• **ASSIGNED TASK**
Copy the listing word for word, from the line containing "Identify the location" through the end of the listing, and omit the pictures.

[[ DATA FOR THIS TASK open ]]

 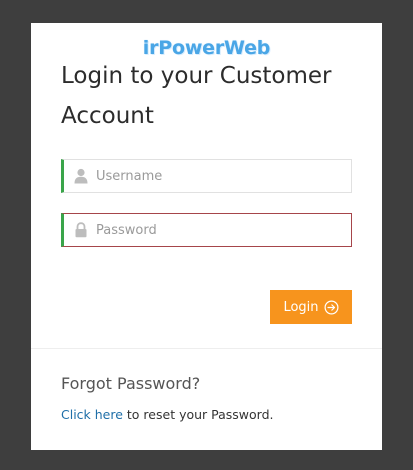 What do you see at coordinates (131, 384) in the screenshot?
I see `forgot-password-heading: Forgot Password?` at bounding box center [131, 384].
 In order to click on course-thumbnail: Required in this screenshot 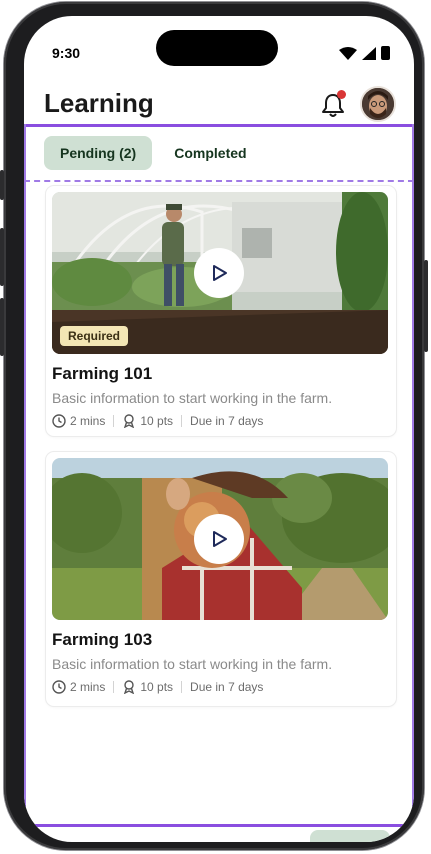, I will do `click(220, 273)`.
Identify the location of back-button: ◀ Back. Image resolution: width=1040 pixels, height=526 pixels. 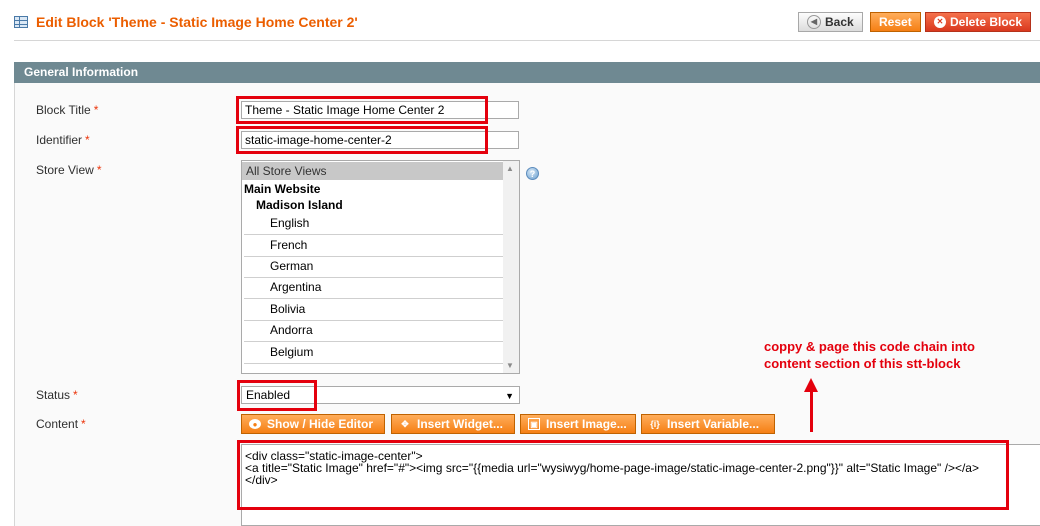
(830, 22).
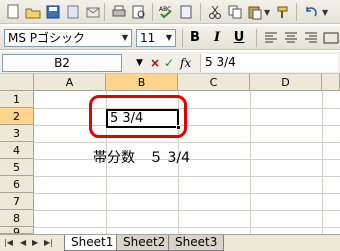 Image resolution: width=340 pixels, height=251 pixels. What do you see at coordinates (187, 12) in the screenshot?
I see `research-icon` at bounding box center [187, 12].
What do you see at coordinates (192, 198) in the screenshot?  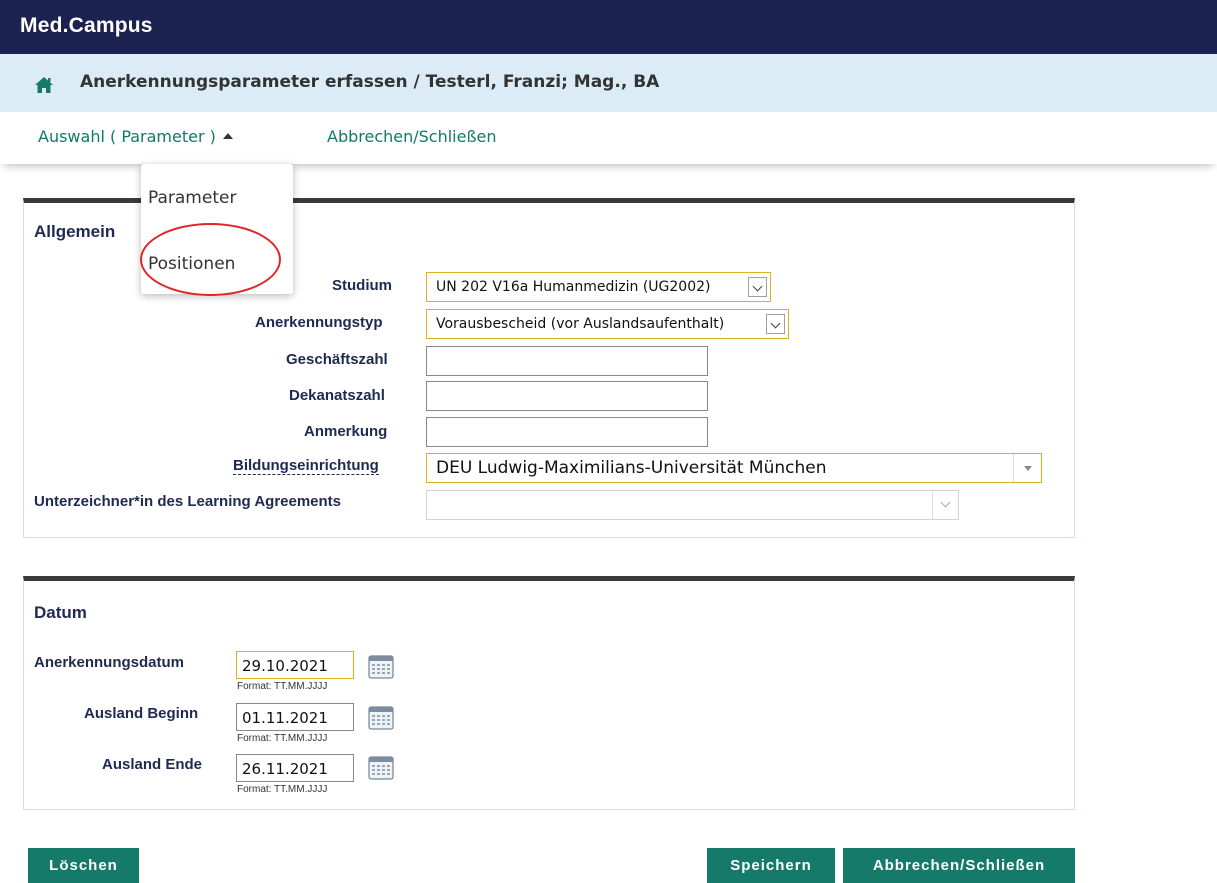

[[ DATA FOR THIS TASK closed ]]

• **SOLUTION BELOW**
Identify the location of back-button: ◀ Back. Image resolution: width=1040 pixels, height=526 pixels. 
(830, 22).
 Image resolution: width=340 pixels, height=251 pixels. What do you see at coordinates (187, 12) in the screenshot?
I see `research-icon` at bounding box center [187, 12].
What do you see at coordinates (192, 198) in the screenshot?  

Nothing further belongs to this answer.